▶ _WHAT IS NEEDED_
The expected output is every line from the one containing "Twitter (68, 2480)" to the end of the data below, exactly, and no other line.

▶ _MATERIAL SHOWN_
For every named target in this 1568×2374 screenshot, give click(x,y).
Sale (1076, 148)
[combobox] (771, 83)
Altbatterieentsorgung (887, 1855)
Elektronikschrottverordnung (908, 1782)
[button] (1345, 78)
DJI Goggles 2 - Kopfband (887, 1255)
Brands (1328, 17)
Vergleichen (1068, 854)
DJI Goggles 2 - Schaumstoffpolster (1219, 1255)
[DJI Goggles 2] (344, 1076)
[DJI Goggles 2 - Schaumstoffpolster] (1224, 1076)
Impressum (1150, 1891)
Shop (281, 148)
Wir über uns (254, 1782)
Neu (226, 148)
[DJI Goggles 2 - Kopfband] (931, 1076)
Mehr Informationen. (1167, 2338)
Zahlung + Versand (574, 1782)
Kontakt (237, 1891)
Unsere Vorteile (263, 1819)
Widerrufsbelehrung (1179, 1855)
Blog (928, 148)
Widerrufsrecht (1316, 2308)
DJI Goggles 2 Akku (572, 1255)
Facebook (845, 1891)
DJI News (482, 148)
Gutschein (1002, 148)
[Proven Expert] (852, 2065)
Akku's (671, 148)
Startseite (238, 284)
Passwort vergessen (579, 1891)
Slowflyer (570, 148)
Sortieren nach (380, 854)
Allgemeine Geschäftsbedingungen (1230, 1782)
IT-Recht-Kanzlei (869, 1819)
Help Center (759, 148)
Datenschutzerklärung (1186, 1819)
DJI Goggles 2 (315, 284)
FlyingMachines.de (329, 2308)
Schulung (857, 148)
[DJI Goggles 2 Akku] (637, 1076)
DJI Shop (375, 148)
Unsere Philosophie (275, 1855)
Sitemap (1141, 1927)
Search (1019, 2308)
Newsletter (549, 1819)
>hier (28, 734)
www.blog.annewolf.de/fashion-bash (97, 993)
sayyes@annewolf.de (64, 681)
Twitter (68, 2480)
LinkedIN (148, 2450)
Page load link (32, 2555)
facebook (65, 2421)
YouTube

▶ _WRITTEN ANSWER_
Twitter (68, 2480)
LinkedIN (148, 2450)
Page load link (32, 2555)
facebook (65, 2421)
YouTube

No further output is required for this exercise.